Huginn.Clickhouse.Client (Huginn v0.4.0)
View SourceHigh-level ClickHouse gRPC client.
Provides a simple interface for executing queries against ClickHouse using gRPC with connection pooling. Supports all 4 ClickHouse gRPC methods:
gRPC Methods
| Method | Function | Use Case |
|---|---|---|
ExecuteQuery | query/2, insert/3 | Simple queries and small inserts |
ExecuteQueryWithStreamInput | insert_stream/3 | Large data inserts |
ExecuteQueryWithStreamOutput | stream_query/2 | Large result sets |
ExecuteQueryWithStreamIO | stream_io/1 | Bidirectional streaming |
Examples
Simple Query (ExecuteQuery)
{:ok, result} = Huginn.Clickhouse.Client.query("SELECT 1")Streaming Insert (ExecuteQueryWithStreamInput)
data_chunks = ["row1\tval1", "row2\tval2", "row3\tval3"]
{:ok, result} = Huginn.Clickhouse.Client.insert_stream(
"INSERT INTO t FORMAT TabSeparated",
data_chunks
)Streaming Results (ExecuteQueryWithStreamOutput)
Huginn.Clickhouse.Client.stream_query("SELECT * FROM large_table")
|> Enum.each(fn {:ok, result} -> process(result) end)Using Agent to Accumulate Results
{:ok, agent} = Agent.start_link(fn -> [] end)
Huginn.Clickhouse.Client.stream_query("SELECT * FROM events")
|> Enum.each(fn
{:ok, result} ->
Agent.update(agent, fn acc -> acc ++ result.rows end)
{:error, _} ->
:skip
end)
all_rows = Agent.get(agent, & &1)
Agent.stop(agent)Stream.resource Pattern
defmodule MyApp.ClickHouseStream do
def stream_events(query) do
Stream.resource(
fn -> start_query(query) end,
&next_chunk/1,
&cleanup/1
)
end
defp start_query(query) do
case Huginn.Clickhouse.Client.query(query) do
{:ok, result} -> {:ok, result.rows}
{:error, _} = err -> err
end
end
defp next_chunk({:error, _} = err), do: {:halt, err}
defp next_chunk({:ok, []}), do: {:halt, :done}
defp next_chunk({:ok, [row | rest]}), do: {[row], {:ok, rest}}
defp cleanup(_), do: :ok
end
Summary
Functions
Cancels a running query by its query ID.
Cancels all queries matching a pattern.
Inserts data using the ExecuteQuery gRPC method.
Inserts data using the ExecuteQueryWithStreamInput gRPC method.
Pings the ClickHouse server to check connectivity.
Executes a query using the ExecuteQuery gRPC method.
Executes a query and raises on error.
Lists currently running queries.
Opens a bidirectional streaming connection using ExecuteQueryWithStreamIO.

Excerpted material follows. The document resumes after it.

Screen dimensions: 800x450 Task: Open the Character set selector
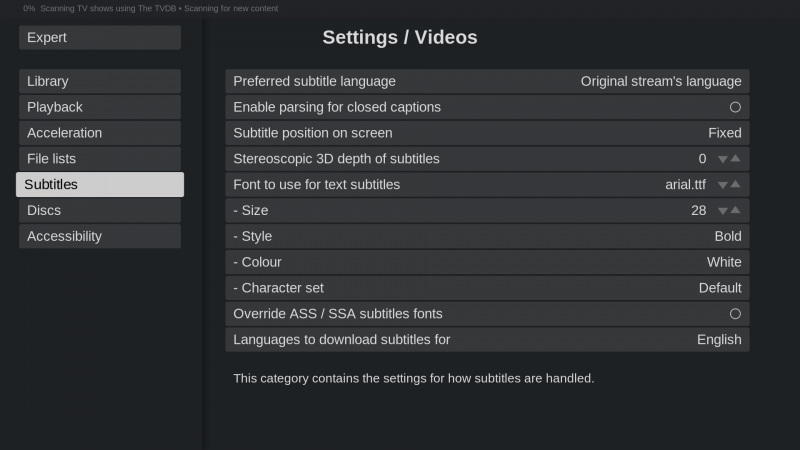(487, 288)
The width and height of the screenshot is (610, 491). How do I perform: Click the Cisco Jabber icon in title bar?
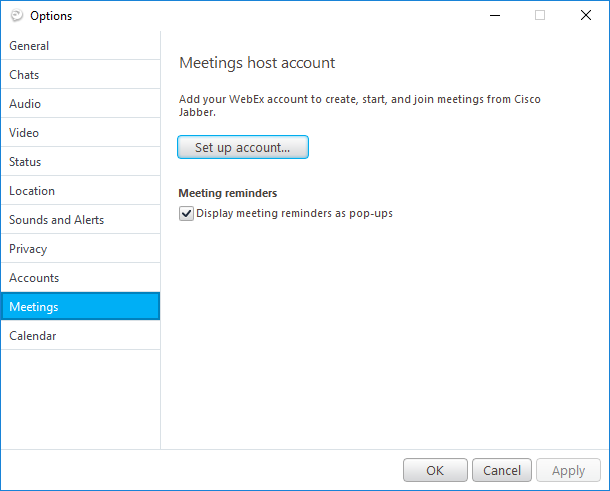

Streams rows as maps from a query result.
Executes a query using the ExecuteQueryWithStreamOutput gRPC method.
Streams individual rows from a query result.
Types
@type query_opts() :: [ pool: atom(), database: String.t(), format: String.t(), settings: map(), timeout: non_neg_integer(), query_id: String.t(), retries: non_neg_integer(), retry_backoff: non_neg_integer() ]
Functions
Cancels a running query by its query ID.
Uses ClickHouse's KILL QUERY command to stop execution.
Examples
# Start a long query with custom ID
query_id = "my-query-123"
Task.async(fn ->
Huginn.Clickhouse.Client.query(
"SELECT sleep(60)",
query_id: query_id
)
end)
# Cancel it
:ok = Huginn.Clickhouse.Client.cancel(query_id)
Cancels all queries matching a pattern.
Trusted input only
condition is interpolated verbatim into a KILL QUERY WHERE statement.
Never pass untrusted/user-supplied input — build the condition from trusted
values only. To cancel a single known query id safely, use cancel/2.
Examples
# Cancel all queries from a specific user
Huginn.Clickhouse.Client.cancel_where("user = 'admin'")
# Cancel queries running longer than 60 seconds
Huginn.Clickhouse.Client.cancel_where("elapsed > 60")
@spec insert(String.t(), binary(), keyword()) :: {:ok, Huginn.Clickhouse.Result.t()} | {:error, term()}
Inserts data using the ExecuteQuery gRPC method.
Suitable for small to medium inserts where data fits in a single request.
For large inserts, use insert_stream/3.
Options
:format- Input data format (default: "TabSeparated")- All options from
query/2
Examples
# TabSeparated format
data = "john\t25\njane\t30"
{:ok, _} = Huginn.Clickhouse.Client.insert(
"INSERT INTO users (name, age) FORMAT TabSeparated",
data
)
# JSONEachRow format
data = ~s({"name":"john","age":25}\n{"name":"jane","age":30})
{:ok, _} = Huginn.Clickhouse.Client.insert(
"INSERT INTO users FORMAT JSONEachRow",
data
)
@spec insert_stream(String.t(), Enumerable.t(), keyword()) :: {:ok, Huginn.Clickhouse.Result.t()} | {:error, term()}
Inserts data using the ExecuteQueryWithStreamInput gRPC method.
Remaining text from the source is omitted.